The creators of Bail Bloc are asking the public for donations of a different kind this holiday season: computing power.
Bail Bloc, which calls itself a “cryptocurrency scheme against bail,” wants to use the excess computing power on your laptop to mine cryptocurrency, the financial rewards of which will be donated to the Immigrant Bail Fund, a nonprofit which covers the cash bails of migrants held in ICE detention facilities. This week, Bail Bloc’s parent organization, a publication called The New Inquiry, announced it will match all funds generated by the program.
Users can download Bail Bloc’s software, which allows them to donate between 10 to 50 percent of their computer’s processing power toward mining the cryptocurrency Monero. The software simply runs in the background as the user goes about their normal, logged-on business, and, for most people, 10 percent of a computer’s power is not enough to have any impact on a device’s performance. Mining a cryptocurrency simply means that a user provides computing power to a cryptocurrency’s blockchain in order to solve a cryptographic puzzle that proves a transaction happened between two people. In return for the computing power, blockchains automatically reimburse those who provide the computing power with newly created cryptocurrency. Since cryptocurrencies (still) have some value in dollars, Bail Bloc exchanges the amount that its miners receive, transfer it into dollars and send those dollars to the Immigrant Bail Fund at the end of each month.
Bail Bloc came about after The New York Times Magazine published “The Bail Trap,” in 2015, which detailed the ways in which the justice system relies on plea bargains over time-consuming court dates, and how people held on bail often take plea bargains rather than sit in jail waiting for their day in court.

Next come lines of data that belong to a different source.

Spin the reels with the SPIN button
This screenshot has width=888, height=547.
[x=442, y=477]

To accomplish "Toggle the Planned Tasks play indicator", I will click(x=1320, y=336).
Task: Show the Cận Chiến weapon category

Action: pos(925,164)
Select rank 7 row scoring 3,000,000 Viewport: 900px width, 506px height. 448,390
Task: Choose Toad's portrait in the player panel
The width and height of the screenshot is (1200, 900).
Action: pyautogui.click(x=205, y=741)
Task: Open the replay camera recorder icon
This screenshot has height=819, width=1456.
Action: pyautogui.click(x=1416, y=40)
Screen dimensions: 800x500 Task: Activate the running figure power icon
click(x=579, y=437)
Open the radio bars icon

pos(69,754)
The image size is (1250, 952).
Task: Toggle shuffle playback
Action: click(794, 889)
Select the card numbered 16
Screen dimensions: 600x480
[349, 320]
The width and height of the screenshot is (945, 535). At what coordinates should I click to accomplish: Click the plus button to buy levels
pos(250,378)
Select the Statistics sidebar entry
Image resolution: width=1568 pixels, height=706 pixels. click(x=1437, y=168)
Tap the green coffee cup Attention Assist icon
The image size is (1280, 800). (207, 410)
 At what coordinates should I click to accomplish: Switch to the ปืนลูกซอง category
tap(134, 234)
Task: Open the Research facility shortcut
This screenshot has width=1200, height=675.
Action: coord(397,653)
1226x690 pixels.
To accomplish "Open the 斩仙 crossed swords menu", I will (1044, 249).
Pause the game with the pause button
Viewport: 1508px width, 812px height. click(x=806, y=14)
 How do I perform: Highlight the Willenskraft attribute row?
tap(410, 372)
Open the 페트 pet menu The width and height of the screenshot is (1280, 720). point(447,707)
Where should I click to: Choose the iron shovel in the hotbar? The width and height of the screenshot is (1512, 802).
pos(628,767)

“This is basically what poor people are offered as an alternative to justice,” Grayson Earle, the co-creator of Bail Bloc told Observer by phone Wednesday morning. “With the rise of cryptocurrencies, we wanted to take some of that speculative energy and make it do something actually useful.”
According to a report from the Daily Beast, an average of 44,000 migrants are held in detention by ICE on any given day. Those detained are often arrested by police or by immigration agents and are unable to prove legal status in the country. Similar to criminal imprisonment, those arrested are often held in detention centers with cash bail. If a migrant can’t pay their bail, they simply can’t leave their imprisonment, which can stretch for weeks and sometimes months or years. And being able to make bail can have a significant impact on migrants.
“While 97 percent of people in ICE prison without counsel are eventually deported, 68 percent of those who bond out prevail in their cases,” according to the Immigrant Bail Fund.
When migrants do return for their court dates, the bail money is returned, and it’s this feature of being able to use the same money over and over for new people that allows bail funds to function.
“With enough downloads over time, the compounding revenue generated from Bail Bloc has the potential to help secure the release of thousands of immigrants from ICE detention,” Bail Bloc writes on its site. “The project of abolition extends to all forms of detention: abolish cash bail, abolish prisons, abolish ICE, abolish the militarized border.”